__TRECHO DO TEXTO__.
++++++++++

Como a força da crítica romântica jamais abateu a pujança do ideal
universalista dentro de nosso horizonte ideológico, embora tenha contribuído
para tornar seus efeitos infinitamente mais complexos, é preciso reconhecer que
as duas forças passaram desde o início a operar em tensão permanente. Mas não
de modo recíproco ou igualitário: o romantismo sempre será o contraponto, o
momento segundo, de uma dinâmica que o ultrapassa e determina. Ele encarna, nos
termos do modelo de Louis Dumont, a dimensão hierárquica, holista, do
pensamento humano, oposta à ideologia do individualismo. Eis por que se poderia
e deveria reconhecer como "romântica" toda contra-força fundamental em nossa
dinâmica cultural desde o final do século XVIII.
Vamos ver, em seguida, como é complexa, porém, essa "reação", e como a
combinação dos muitos itens em que ela se processa recorrentemente pode levar a
soluções muito díspares e, freqüentemente, contraditórias.
A mais abrangente de suas dimensões constitutivas é possivelmente a que se
refere à totalidade. A ideologia do individualismo, como mencionei,
caracteriza-se justamente por sua ênfase na "parte", nos indivíduos articulados
em associações políticas graças à ação de certas "paixões" e "interesses"
naturais (cf. Hirschman, 1979). A ideologia universalista não opera de modo
diverso. Sua fórmula típica originária, a da cosmologia de Newton, pressupunha
também "elementos" isolados (os corpos celestes), articulados em sistemas
graças à ação de certas forças naturais. A denúncia da perda implicada por essa
fragmentação do mundo, por essa ênfase na segmentação dos elementos
constitutivos de todos os entes, é a fórmula básica do romantismo. Perda
sobretudo do sentido específico que a co-presença dos elementos na totalidade
acarretaria. A totalidade perdida (e a ser recuperada) podia ' e pode ' ser
encontrada em muitos níveis. Um dos primeiros, historicamente, cheio de
implicações para o que se veio a constituir mais tarde como uma antropologia, é
o da totalidade cultural. Herder conferiu-lhe uma forma canônica ao lidar com a
cultura germânica como um ente específico, menor que a Humanidade, mas
certamente maior e mais expressivo que os entes individuais que compunham as
populações de fala alemã. Aí estava um dos focos mais ativos da ideologia da
nação moderna, assim como da noção contemporânea, antropológica, de "culturas"

++++++++++

__ENUNCIADO DAS TAREFAS__.
• 1. Responda às perguntas com base no trecho sobre o romantismo:
(a) De quem é o modelo usado para caracterizar o romantismo como dimensão hierárquica e holista do pensamento humano?
(b) Qual é a fórmula típica originária da ideologia universalista?
(c) Quem conferiu forma canônica à totalidade cultural?
• 2. Indique se cada afirmação concorda com o trecho sobre o romantismo e cite as palavras que decidem a resposta.
(a) O romantismo e o ideal universalista operam de modo recíproco e igualitário.
(b) A totalidade é apontada como possivelmente a mais abrangente das dimensões constitutivas da reação romântica.
(c) Herder tratou a cultura germânica como um ente maior que a Humanidade.

__DADOS SELECIONADOS__.
++++++++++

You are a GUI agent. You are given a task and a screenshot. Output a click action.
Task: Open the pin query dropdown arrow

++++++++++

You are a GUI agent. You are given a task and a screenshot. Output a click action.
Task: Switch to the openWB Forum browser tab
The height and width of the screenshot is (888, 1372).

++++++++++

__RESPOSTAS POR TAREFA__.
• 1.
(a) De Louis Dumont.
(b) A cosmologia de Newton.
(c) Herder.

• 2.
(a) Não: "Mas não de modo recíproco ou igualitário".
(b) Sim: "A mais abrangente de suas dimensões constitutivas é possivelmente a que se refere à totalidade."
(c) Não: "menor que a Humanidade".